India’s FinTech platform PhonePe has raised another $200 million, this time with the help of Walmart.
The funding, announced Friday (March 17), comes one month after the company announced it had raised $100 million in a round that valued it at $12 billion.
This new funding keeps PhonePe’s valuation at that level and is part of its ongoing effort to raise up to $1 billion in capital, the company said in a news release.
“We would like to thank Walmart, our majority investor, for their continued support of our long-term aspirations,” said Sameer Nigam, PhonePe’s founder and CEO. “We are excited about the next phase of our growth as we build new offerings for Indian consumers and merchants, along with enabling financial inclusion across the nation.”
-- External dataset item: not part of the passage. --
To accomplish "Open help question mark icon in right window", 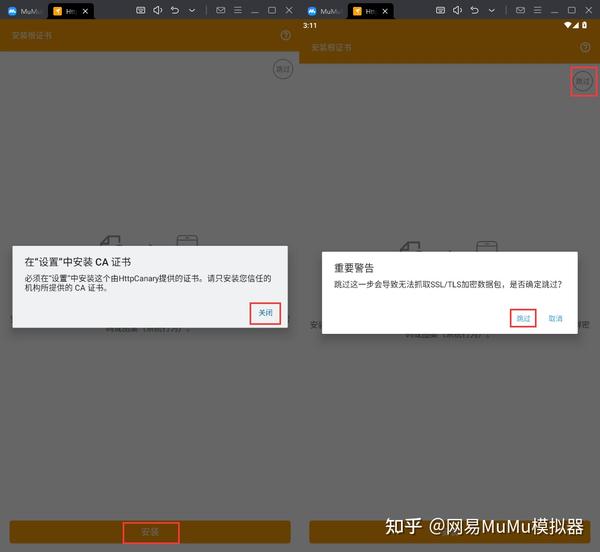I will click(585, 47).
PhonePe was founded in 2015, and was acquired by Flipkart, an India-based eCommerce platform that is itself owned by Walmart, the following year.
The two Indian companies severed their relationship last year, a mutual decision the firms said would allow their businesses to expand independently. As PYMNTS noted last month, Walmart remains the majority shareholder for both companies.
The company says it plans to use the new funding to build and scale into new offerings such as insurance, wealth management, lending and stockbroking, while also helping it expand its Unified Payments Interface (UPI) payment program in India.
PhonePe announced in February it was enabling cross-border UPI payments in select countries, letting customers in India pay foreign merchants instantly when traveling abroad.
“I am sure this launch will prove to be a game-changer and will completely transform the way Indians traveling overseas pay at merchant outlets abroad,” PhonePe Co-Founder and Chief Technology Officer Rahul Chari said in the announcement.
As PYMNTS has noted, merchants who want to expand into India need to pay attention to the fact that payments are relatively new, however, and are thus largely unregulated in the country.
“Additionally, while the Indian government allows foreign companies to own and operate business-to-business (B2B) eCommerce marketplaces, these companies may not distribute their own inventory,” PYMNTS wrote earlier this month.
These marketplaces are also not permitted to influence product prices, putting limits on newcomers’ ability to make a profit after cross-border fees are taken into account.
PYMNTS research shows that India’s eCommerce market is one of the fastest-growing in the world, with yearly online sales exceeding $67 billion in 2021.
Almost 9 in every 10 Indian adults use some form of mobile wallet, and 833.7 million consumers are connected to the internet. Foreign firms such as Amazon and eBay have a major presence in India as well, letting local merchants market their products both domestically and abroad.